8. Example Use Cases
- Abstractive Summarization: Encode a news article with BERT, decode a concise summary.
- Question Answering (Generation): Encode the context + question, generate a free‑form answer.
- Dialogue Systems: Encode user utterance, decode the next system response.
9. Future Directions
While the BERT‑encoder + Transformer‑decoder combo works well, newer architectures such as Encoder‑Decoder Transformers (e.g., T5, BART) train both sides jointly from scratch.

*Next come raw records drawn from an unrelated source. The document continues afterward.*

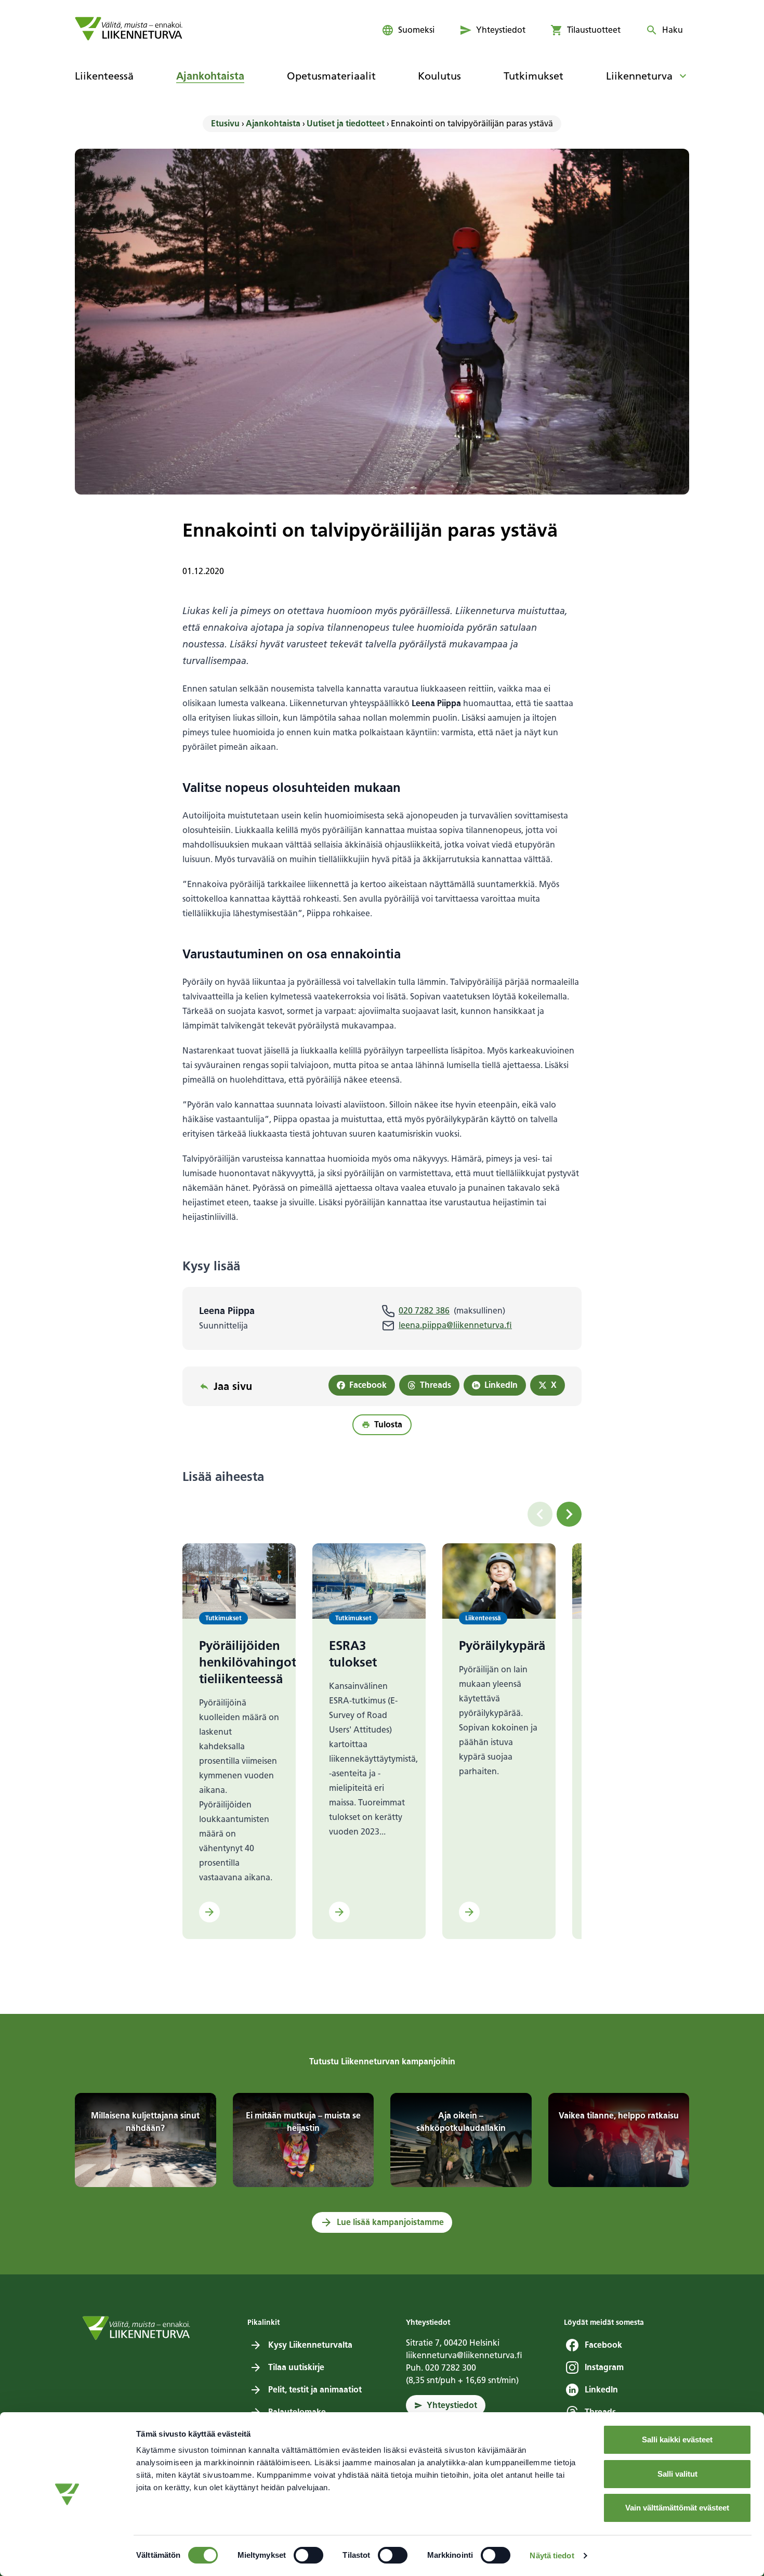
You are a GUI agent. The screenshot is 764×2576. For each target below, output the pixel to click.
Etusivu (225, 123)
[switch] (308, 2555)
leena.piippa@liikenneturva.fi (455, 1325)
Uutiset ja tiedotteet (346, 123)
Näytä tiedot (552, 2555)
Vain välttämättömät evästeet (677, 2507)
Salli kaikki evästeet (677, 2439)
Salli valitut (677, 2473)
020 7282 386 (424, 1311)
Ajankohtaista (273, 123)
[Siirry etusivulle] (128, 29)
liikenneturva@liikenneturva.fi (464, 2355)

Researchers are also exploring parameter-efficient tuning (adapters, LoRA) to adapt the encoder without full fine‑tuning, which can be combined with a lightweight decoder for rapid deployment.
Conclusion
Training a decoder on top of a pre‑trained BERT encoder blends the strengths of bidirectional contextual understanding with generative capabilities. By carefully wiring the encoder‑decoder attention, handling masks, and employing a balanced training schedule, you can turn BERT into a powerful backbone for any text‑generation task.